[Saved data entries]
- Opening Delimiter -
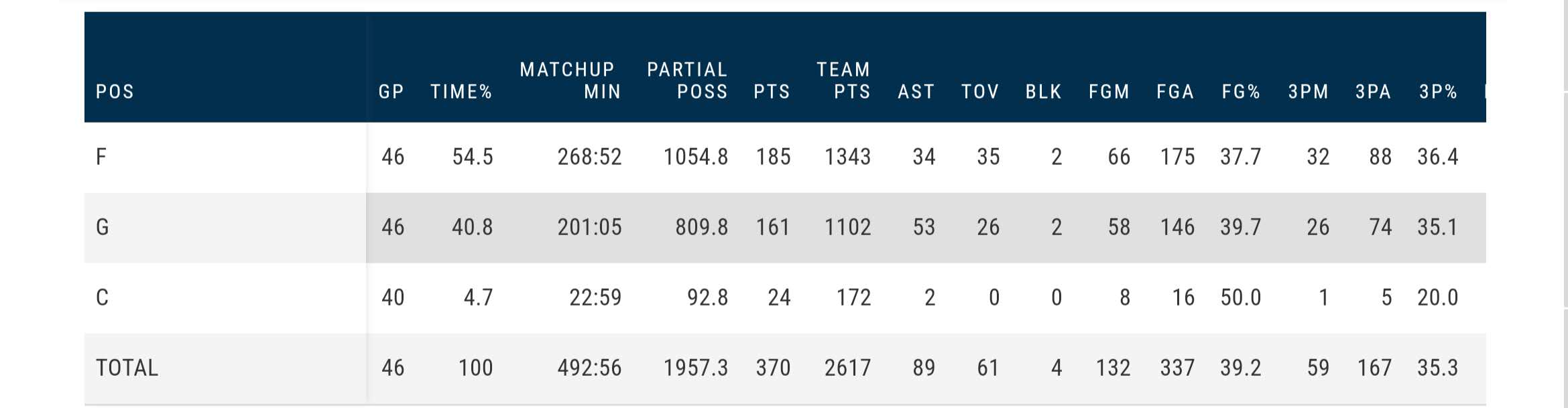This screenshot has height=408, width=1568.
Task: Select the C position row label
Action: pos(102,297)
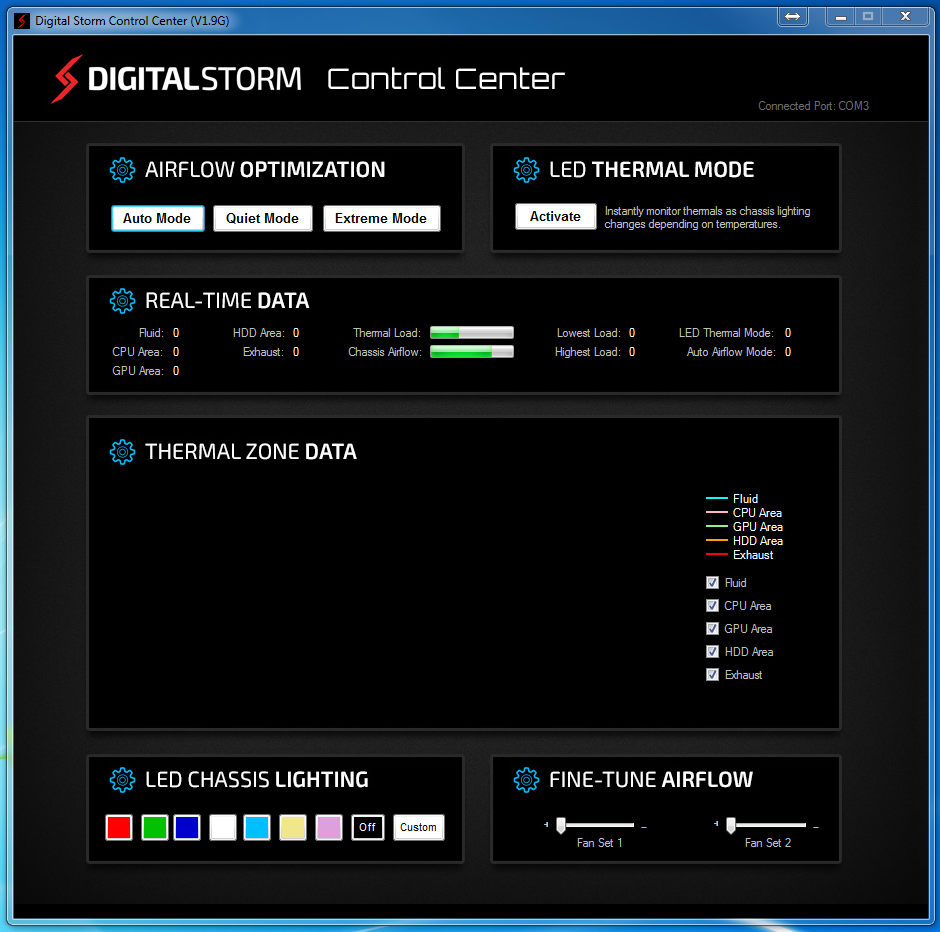This screenshot has height=932, width=940.
Task: Open the Custom lighting option
Action: [x=418, y=827]
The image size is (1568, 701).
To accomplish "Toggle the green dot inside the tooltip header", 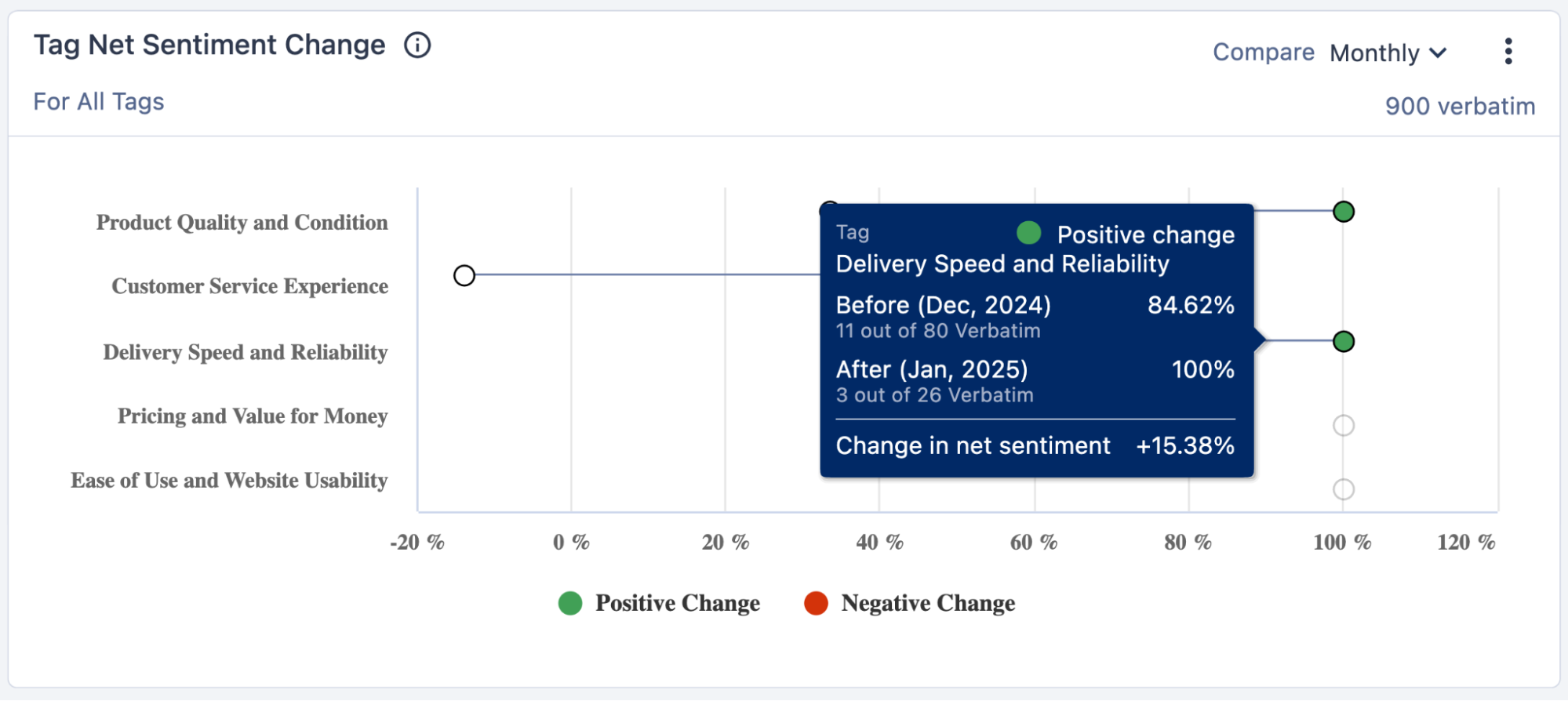I will coord(1028,233).
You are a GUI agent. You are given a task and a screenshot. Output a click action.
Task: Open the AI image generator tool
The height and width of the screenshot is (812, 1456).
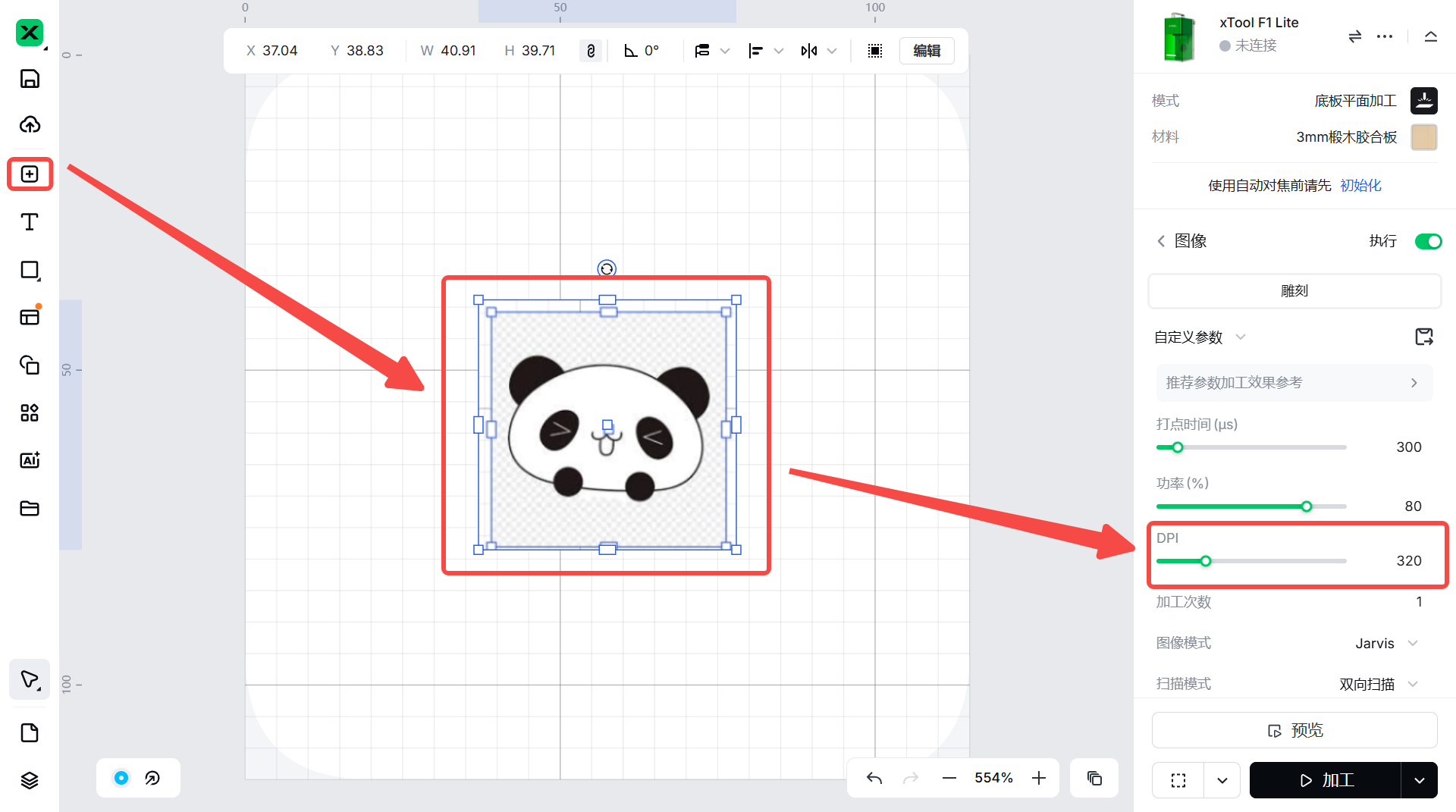pyautogui.click(x=30, y=460)
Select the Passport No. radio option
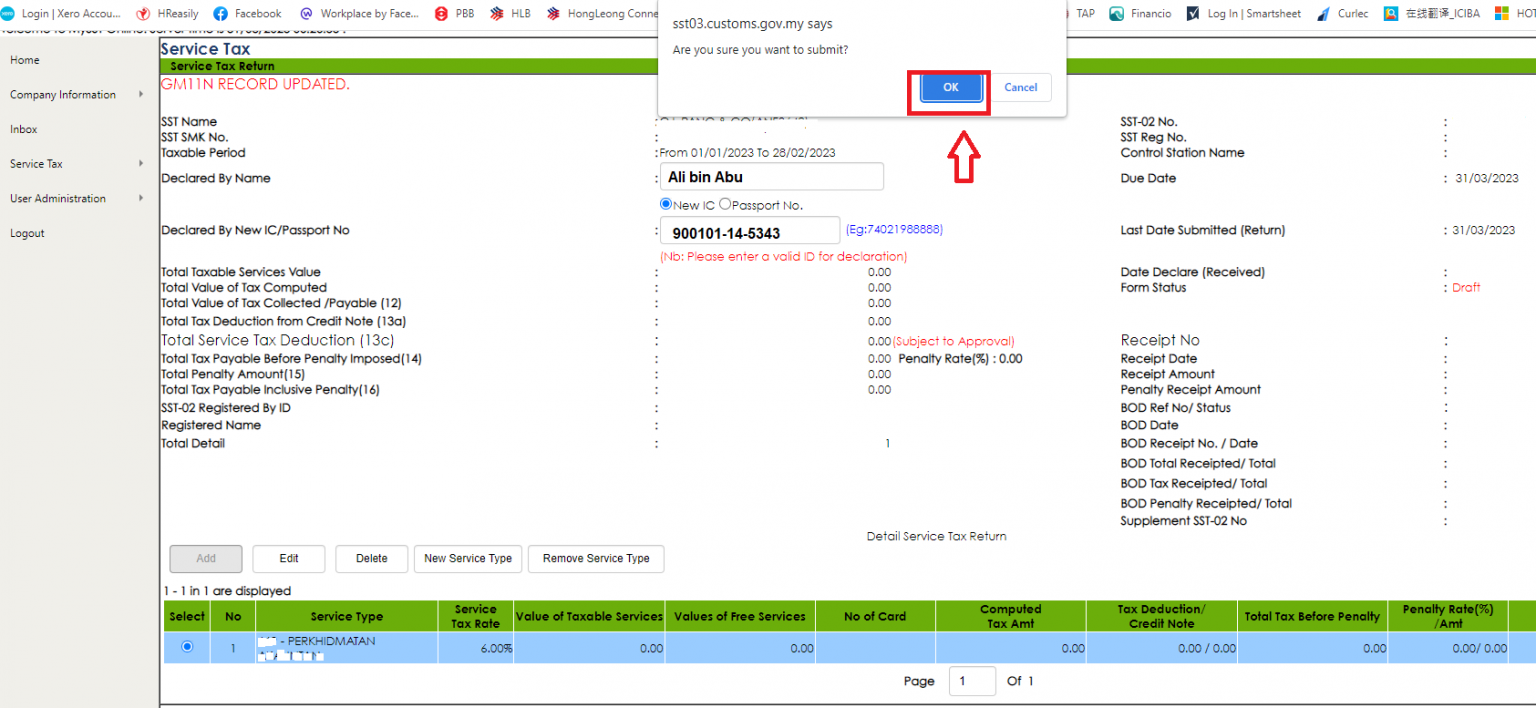 [724, 204]
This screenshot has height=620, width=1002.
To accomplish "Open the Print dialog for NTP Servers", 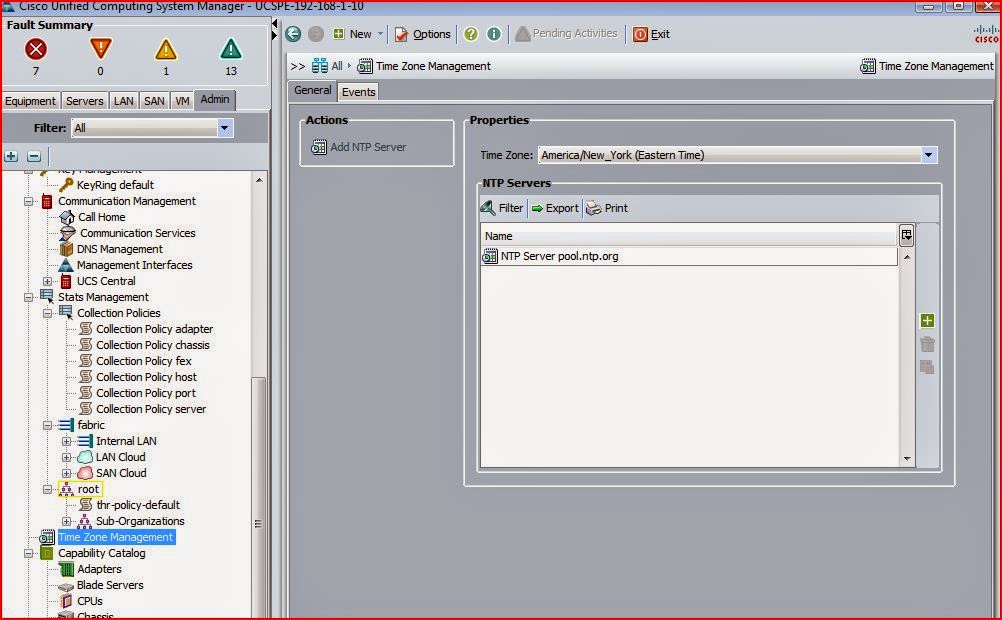I will coord(606,208).
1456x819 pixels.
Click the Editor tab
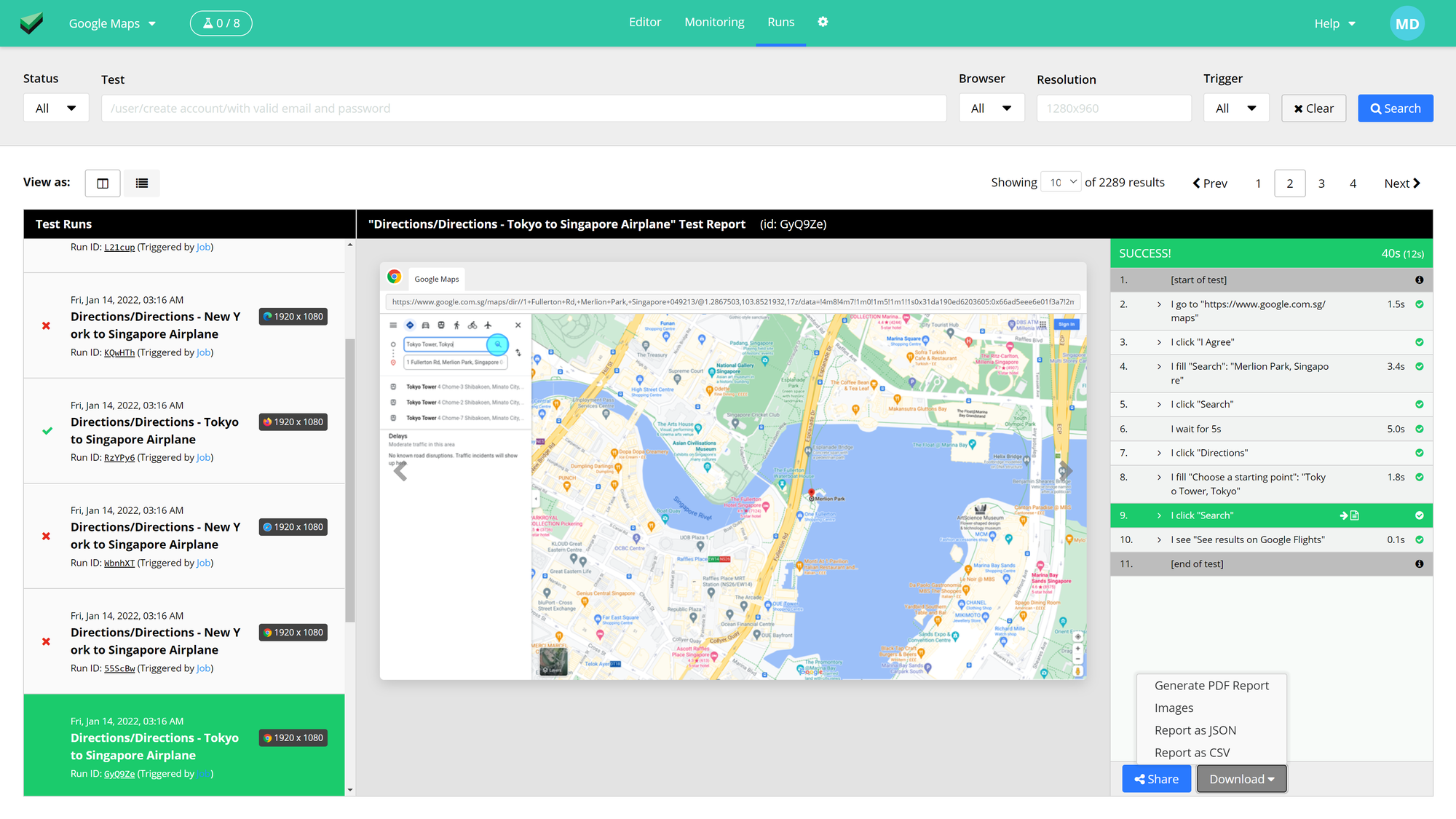click(645, 22)
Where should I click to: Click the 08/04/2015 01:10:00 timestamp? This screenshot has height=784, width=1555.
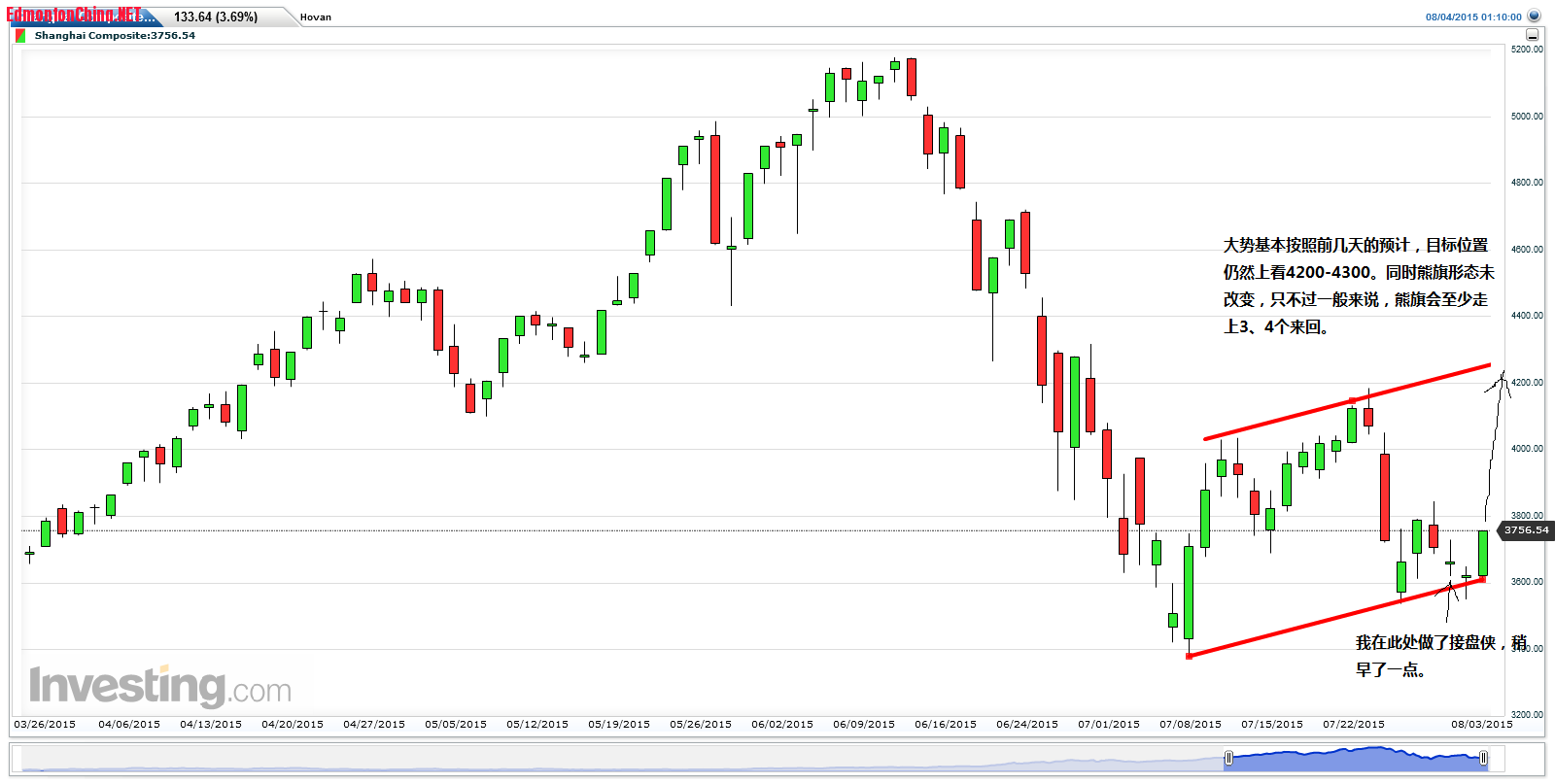[1473, 17]
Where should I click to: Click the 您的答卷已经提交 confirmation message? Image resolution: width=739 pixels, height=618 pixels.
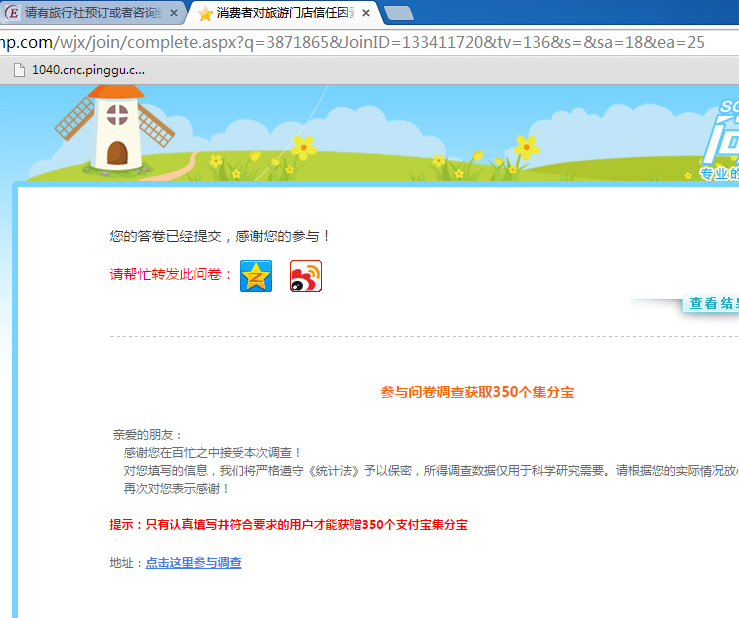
- Closing Delimiter -
→ **Task details**
Considering only the data above, return the lines in which "pixels" occurs.

→ **Written answer**
1456x819 pixels.
Where should I click to: Click the 您的答卷已经提交 confirmation message? Image resolution: width=739 pixels, height=618 pixels.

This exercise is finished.